Stored data:
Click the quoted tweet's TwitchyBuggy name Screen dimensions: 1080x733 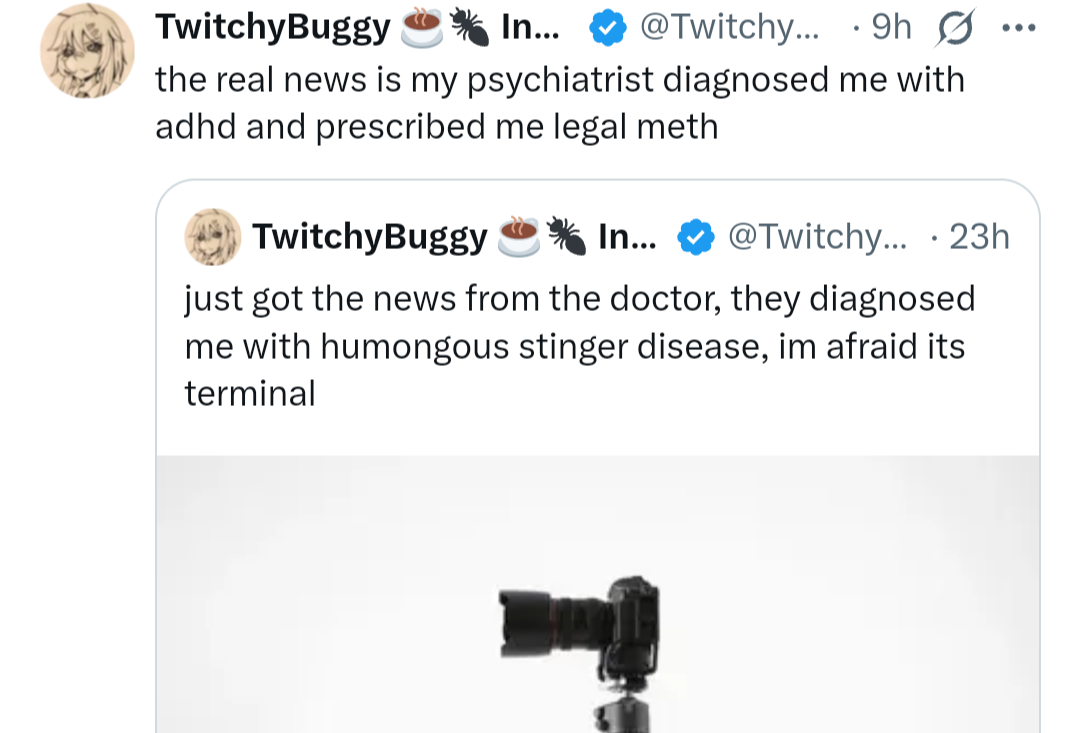[x=370, y=237]
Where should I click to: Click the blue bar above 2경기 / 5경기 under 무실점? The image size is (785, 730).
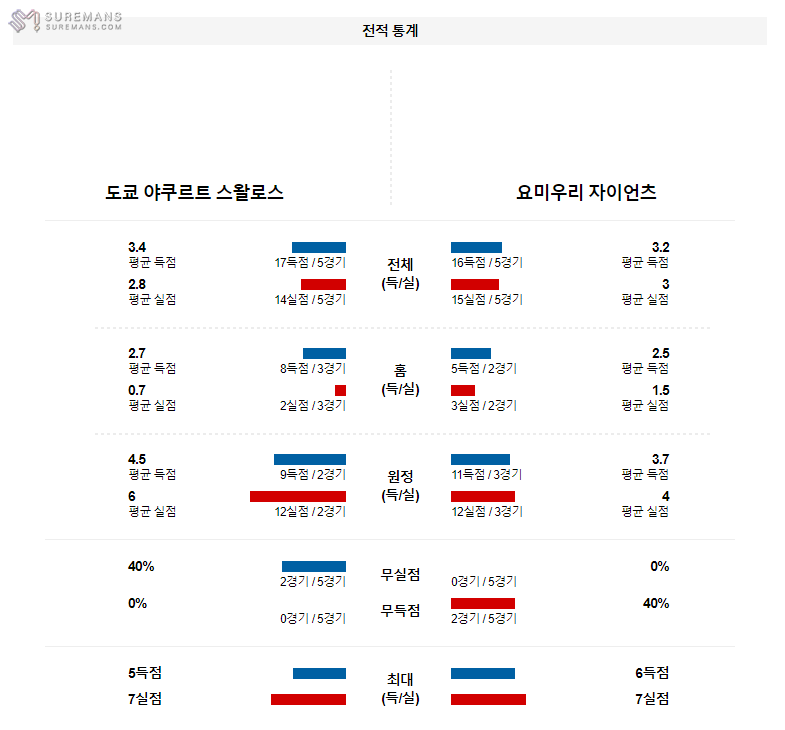click(x=314, y=566)
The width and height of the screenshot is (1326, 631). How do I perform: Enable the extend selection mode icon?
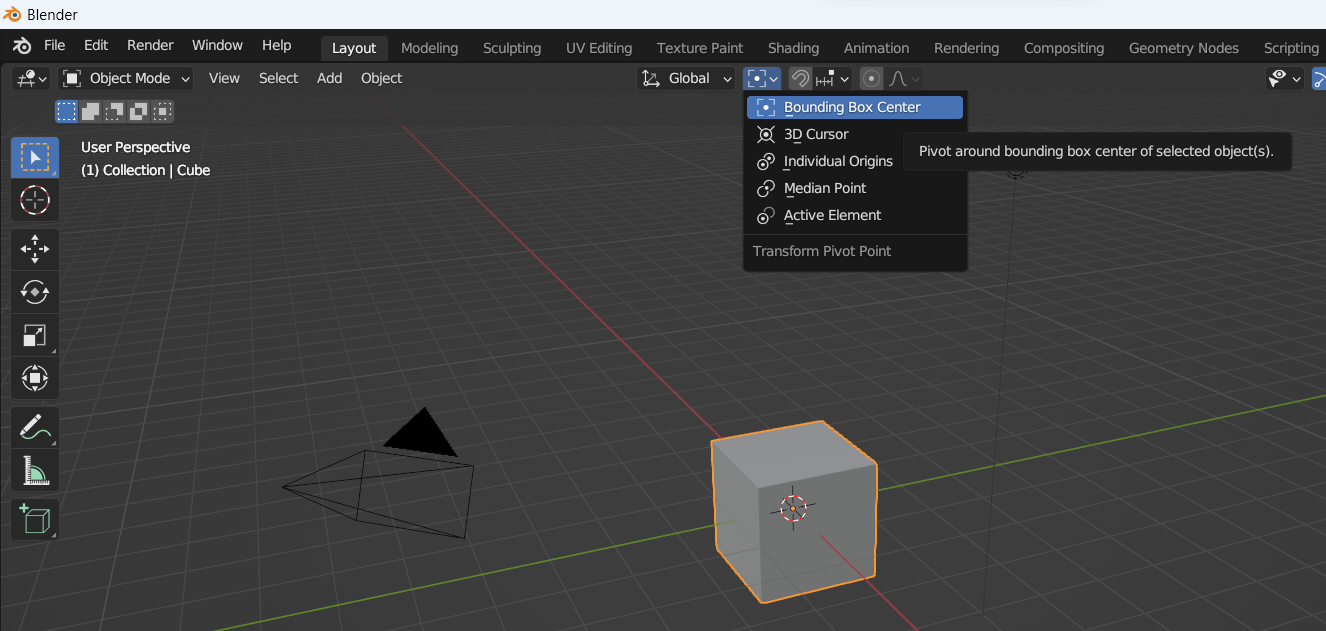tap(91, 111)
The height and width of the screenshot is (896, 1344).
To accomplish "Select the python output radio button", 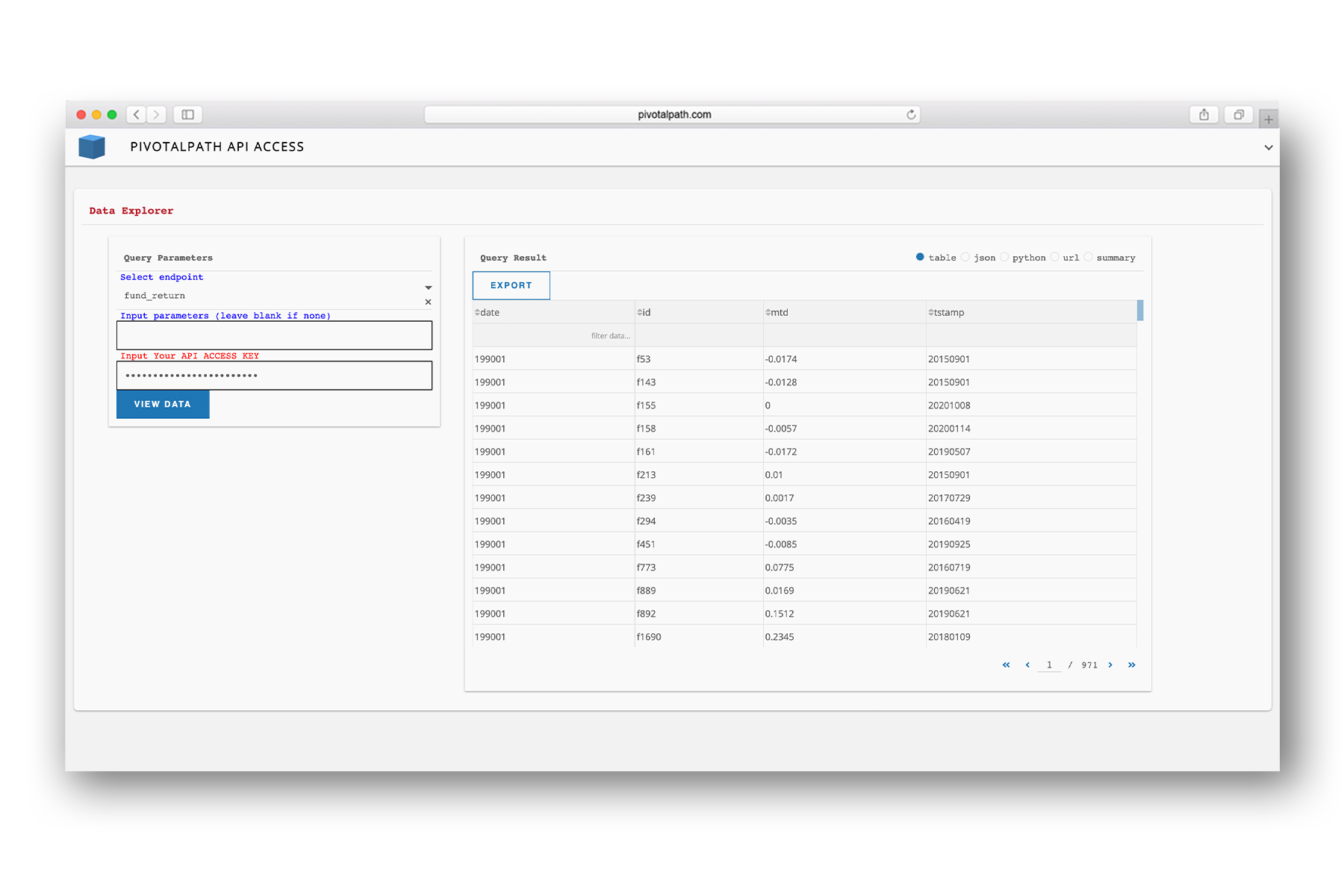I will [1004, 257].
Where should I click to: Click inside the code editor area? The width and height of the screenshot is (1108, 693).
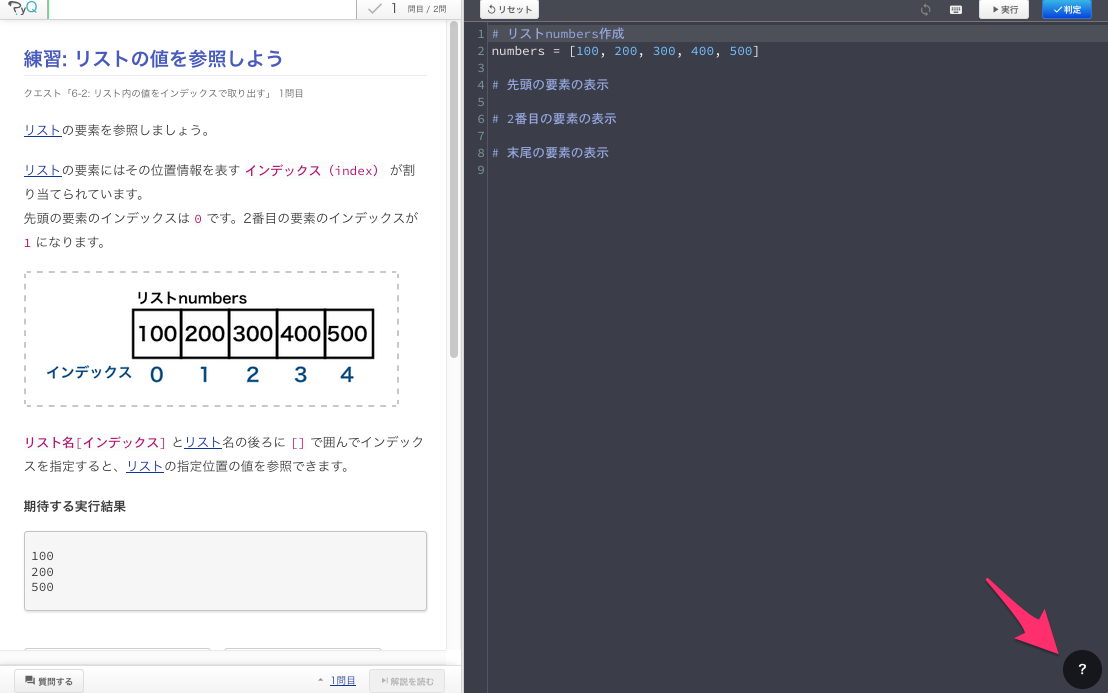(750, 300)
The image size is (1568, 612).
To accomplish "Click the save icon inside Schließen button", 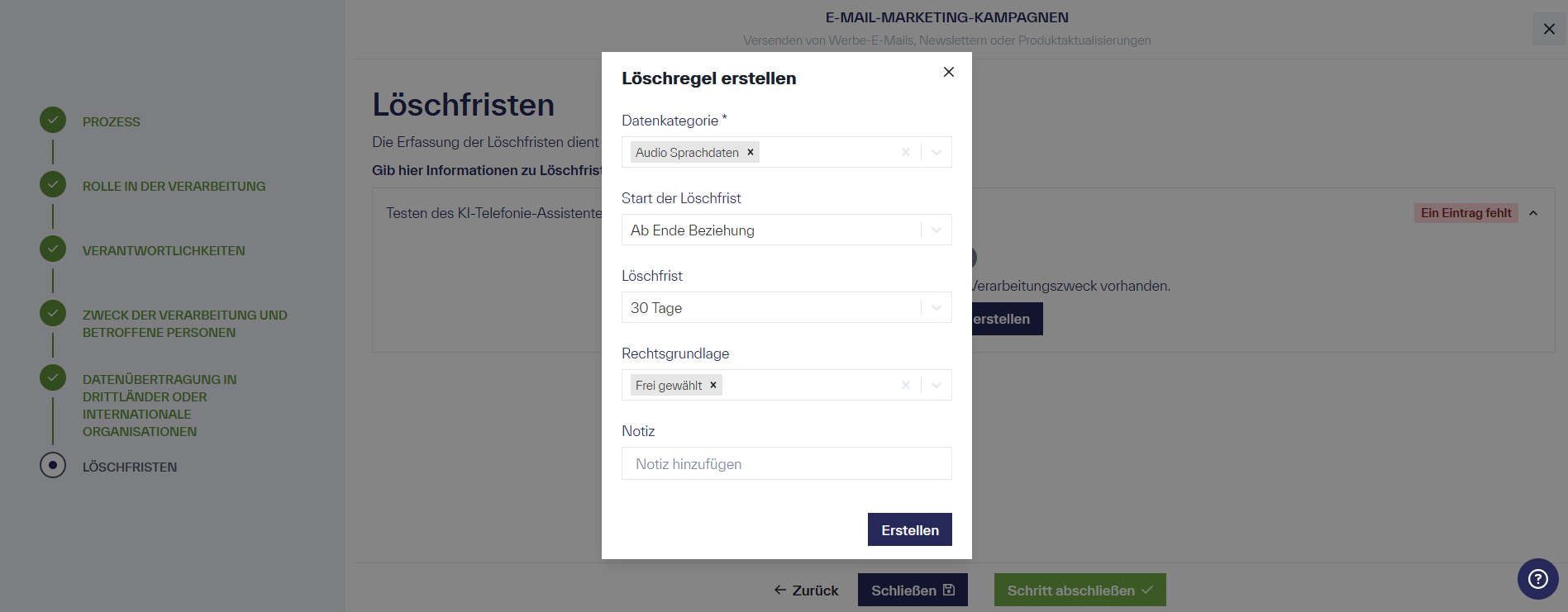I will 947,589.
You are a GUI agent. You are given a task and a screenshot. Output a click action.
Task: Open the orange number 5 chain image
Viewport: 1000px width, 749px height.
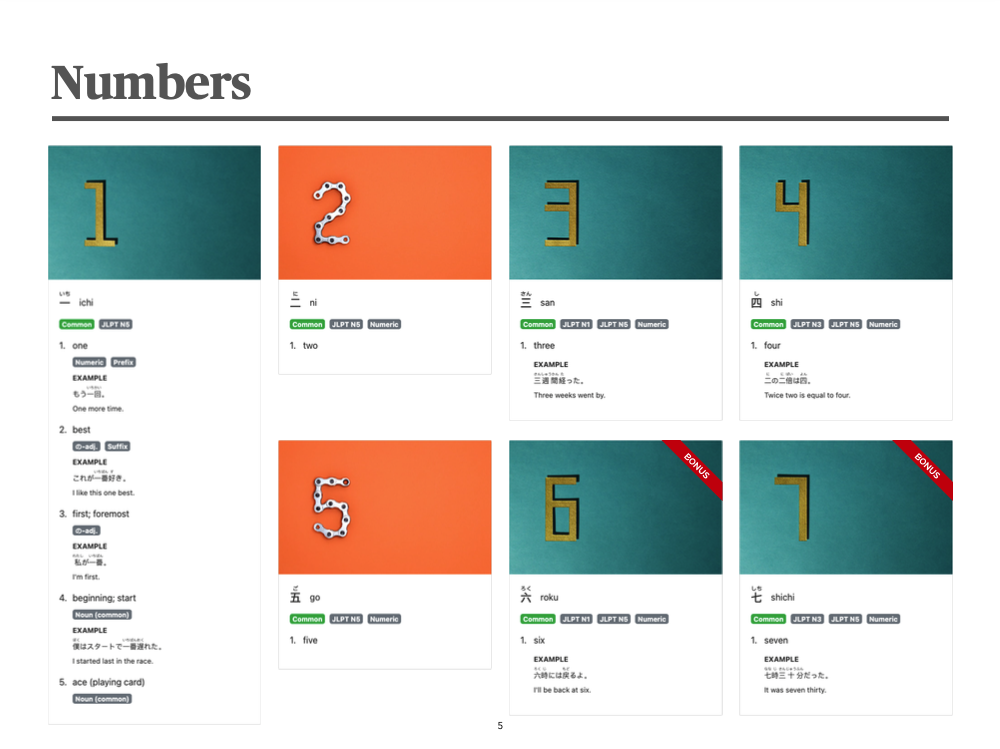point(385,507)
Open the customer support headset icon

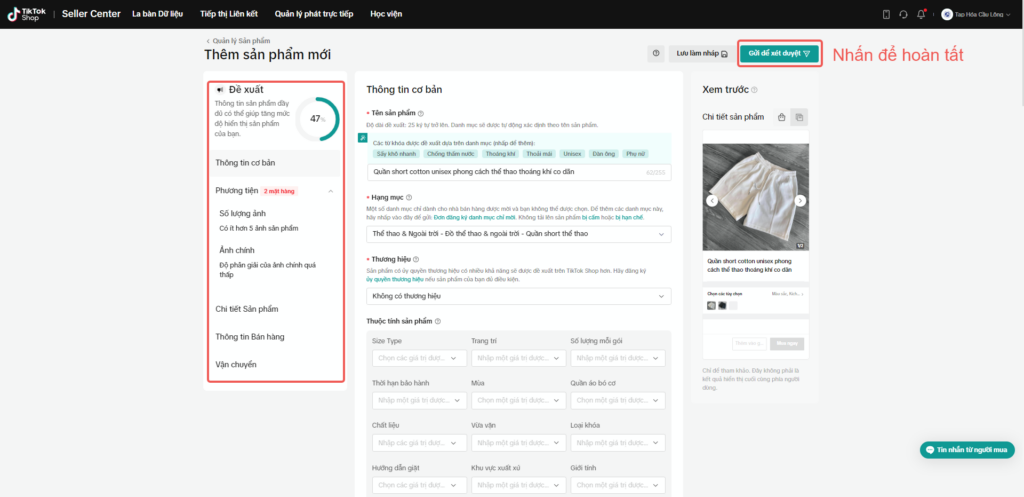point(903,14)
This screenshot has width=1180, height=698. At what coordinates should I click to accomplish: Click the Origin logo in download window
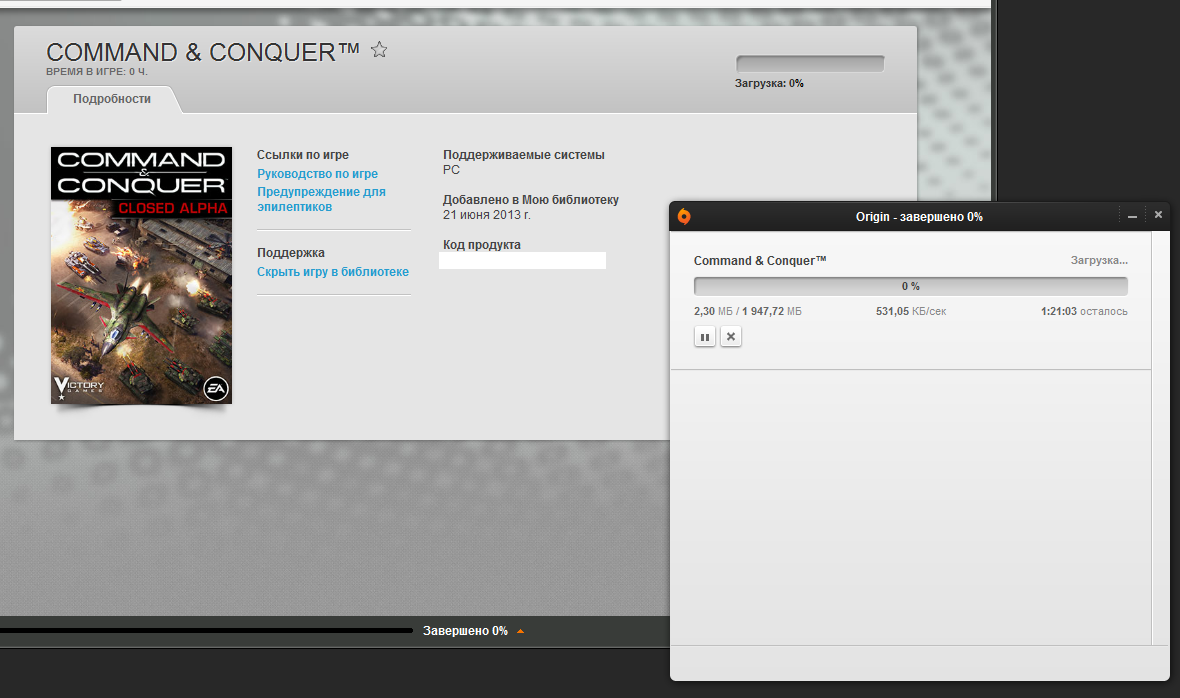683,216
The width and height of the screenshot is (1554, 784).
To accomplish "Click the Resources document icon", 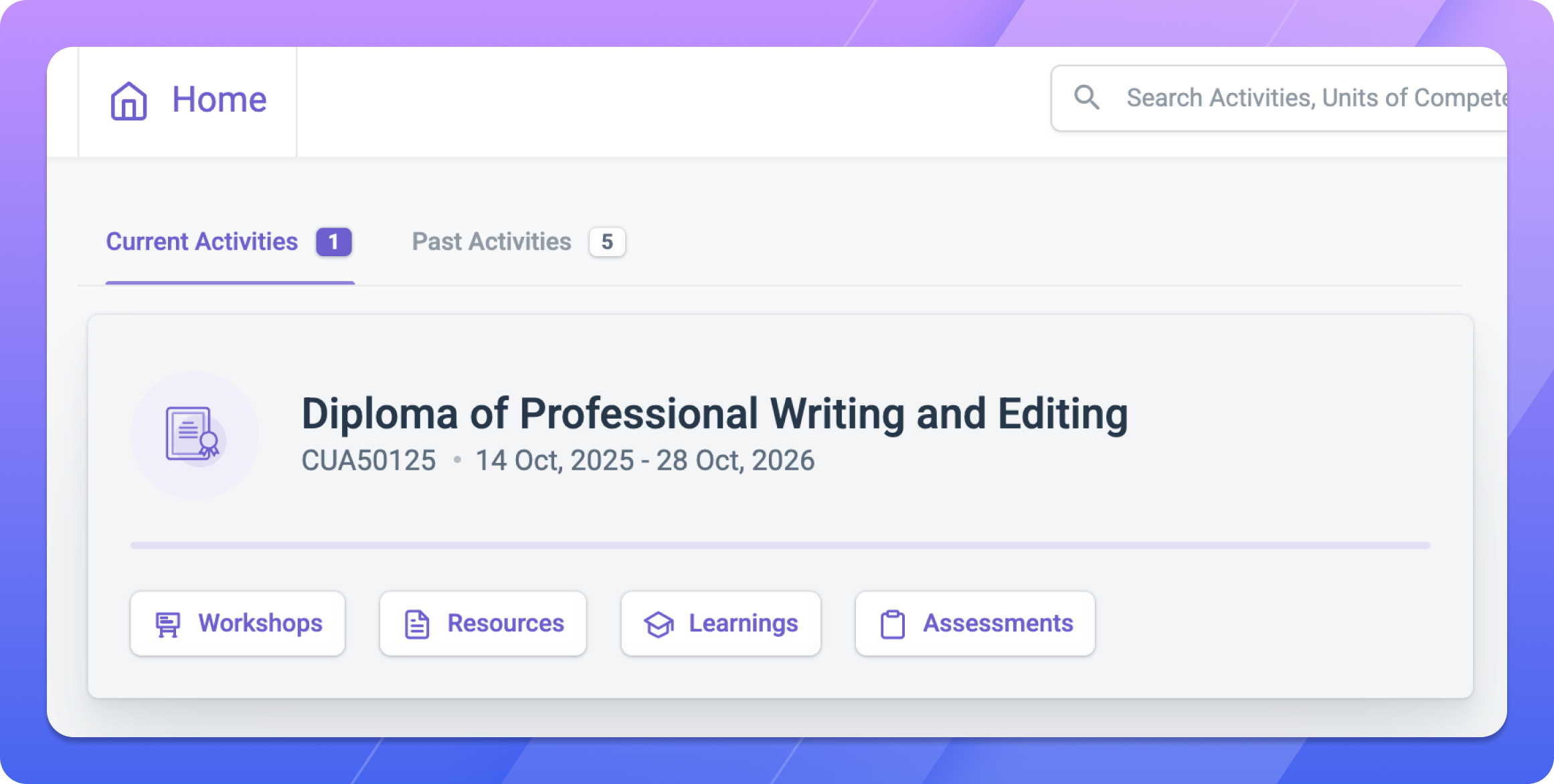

## PROBLEM TO WORK ON
With the pictures left out, please output each line from the one containing "Task: Open the orange number 5 chain image" through the end of the entries, exactly as it is.

## RESPONSE TO THIS TASK
Task: Open the orange number 5 chain image
Viewport: 1000px width, 749px height.
point(385,507)
Open the customer support headset icon

point(903,14)
This screenshot has width=1180, height=698. At what coordinates should I click to accomplish: Click the Origin logo in download window
683,216
The width and height of the screenshot is (1554, 784).
To accomplish "Click the Resources document icon", 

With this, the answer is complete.